We discuss hospice for pain management and preservation of quality
of life as well as dying with dignity. We talk about the importance
of maintaining honesty with their loved ones so that those who are
caregivers will be better prepared to support the patient through
to the end of her life. Then we talk about children… We provide at
the retreat boxes and boxes of cards for patients to select for their
children that cover every milestone that will lie ahead. The patients
take these cards home to write in them what they want their children
to know on that specific milestone day. The children continue to
receive their mother’s advice, her undying love, and can still instill
her values in her children long after she is gone. (It is heartfelt for me
to be contacted by children who now are grown and hear their stories
about opening a card from their mother on their wedding day, seeing
her handwriting, and reading her love and hopes for their daughter’s
marriage. In some ways, these women, long deceased, may be doing a
better job of rearing their children from the grave than many parents
do who are here on this earth.)
Another key element of these discussions is having everyone
understand what the elements are that comprise a good death
experience. They include:
Knowing your purpose for living and it was valued by at least one
other person
Being pain free
Dying with dignity and in the environment of your own choosing
Knowing she will be spoken of fondly after she is gone
Giving forgiveness and receiving forgiveness
Leaving no financial debt associated her cancer care or treatment
Leaving a legacy (which is not related to leaving money)

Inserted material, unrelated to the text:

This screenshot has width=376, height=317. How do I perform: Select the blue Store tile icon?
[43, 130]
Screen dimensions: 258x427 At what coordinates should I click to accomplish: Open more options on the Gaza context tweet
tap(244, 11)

Feeling a spiritual connection to a higher power
Having all legal and financial affairs in order
The breast surgical oncology fellow comes away with a new
understanding and appreciation for the issues that patients forced
to deal with stage 4 breast cancers are wrestling with. The fellow alsonow sees her role and responsibility in supporting a patient who
desires surgery and may never have the opportunity to discuss it
with a doctor. There also is new found knowledge is observing how
to give bad news, how to preserve life goals that exist in the future
(like “being there” for their daughter’s wedding two decades from
now). The fellow learns about the healthcare economics that directly
impacts the patient and her family, and the need to factor in drug
costs with the decision making about what treatments to try. Last
but not least, the realization that breast cancer impacts everyone who
loves and cares about the patient.
Below is a link to a short video from one of these retreats.
https://www.youtube.com/watch?v=Bg02G2a7uHo
(If not able to click on the link go to www.youtube.com and type
in “metastatic breast cancer retreat” and click on the person wearing
the pink shirt).
Though we are each members of a multidisciplinary team,
after physician training is done and we are working with a breast
surgical oncology group, it can be difficult to see beyond the phase
of treatment (surgery) that we are responsible for managing. Once
a patient has been diagnosed with metastatic breast cancer she no
longer sees a surgeon. Period having fellows observe a metastatic
breast cancer patient retreat opens their eyes to the importance of
always remembering the patient will need patient centered care
until the day she dies. And toward the end of her life she may still
psychologically benefit from the expertise of a breast surgeon.